A phase I/II clinical trial with INCB018424 was conducted in patients with primary or post-PV/post-ET MF independent of JAK2 mutational status (96). Patients were eligible if they required therapy and were refractory, relapsed or intolerant to previous therapy or, if newly diagnosed, with intermediate or high-risk by Lille score criteria. Patients with neutropenia (ANC ≤ 1.5×109/L) or thrombocytopenia (platelet count ≤ 100×109/L) were excluded from the trial. A total of 153 patients were enrolled in this study, and 115 (75%) are still on therapy, with a median follow-up of 14.7 months. Median age was 65 years, 82% were JAK2 V617F-positive and 92% had splenomegaly at beginning of therapy. Median spleen size was 19 cm below left costal margin. During the phase I part of the trial, several once daily and twice daily schedules were evaluated in a classic 3+3 cohort design. MTDs were defined as 25 mg twice daily and 100 mg once daily, and thrombocytopenia was the DLT. During the phase II portion of the trial, the cohorts of 25 mg twice daily and 50 mg once daily were expanded, and additional dose-schedules regimens were evaluated to determine the most effective regimen with a reduced incidence of thrombocytopenia. Based on response and toxicity, an optimized schedule of 15 mg twice daily (10 mg twice daily if platelets were 100–200×109/L) with monthly dose escalations up to 25 mg twice daily (if no response and no toxicity was observed) was chosen as the best regimen. By IWG-MRT criteria, 61 patients (44%) achieved a CI due to a ≥ 50% reduction in spleen size during the first 3 months of treatment. Response rate was 52% and 49% in the cohorts receiving 15 mg twice daily and 25 mg twice daily. Response was maintained at 12 months in 73% and 78% of responders of the 15 mg and 25 mg cohorts, respectively. There was no difference in response rate by JAK2 V617F mutational status (51% [mutated] vs. 45% [wild-type]) and type of MF (49% [primary] vs. 45% [post-PV] vs. 62% [post-ET]). Magnetic resonance imaging confirmed reductions in both spleen and liver size and volume.

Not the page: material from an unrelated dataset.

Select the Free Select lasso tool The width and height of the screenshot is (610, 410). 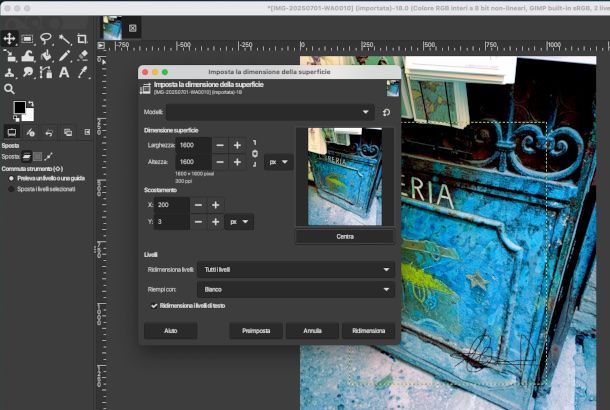(46, 39)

Therapy with INCB018424 led to improvement in hemoglobin and achievement of transfusion independence in 14% of patients who were transfusion dependent at baseline. There was also decrease in WBC count and platelet count in selected cases. Significant improvements in constitutional symptoms and exercise ability were observed. Majority of patients who received 10–25 mg twice daily had ≥ 50% improvement in total and/or individual symptoms scores as assessed by the Myelofibrosis Symptom Assessment Form (MFSAF) (111). Study patients (N=27) had an improvement from baseline in the 6-minute walking test of 34, 57 and 71 meters after 1, 3 and 6 months of therapy. Patients also gained weight and had an overall increase in performance status while on therapy. Alleviation of symptoms and increases in exercise ability correlated with reduction in pro-inflammatory cytokines (including IL-6, TNF-α, IL-1Ra). There was no correlation between JAK2 mutational status and improvement in systemic symptoms or reduction in cytokine levels. There were 111 patients with data on allele burden after 3 months of treatment. At baseline, median allele burden was 70%, and INCB018424 led to an average decrease in the allele burden of 11% at 1 year and 18% at 2 years. A greater than 25% reduction was seen in 19 patients and a greater than 50% reduction was seen in 8 patients only.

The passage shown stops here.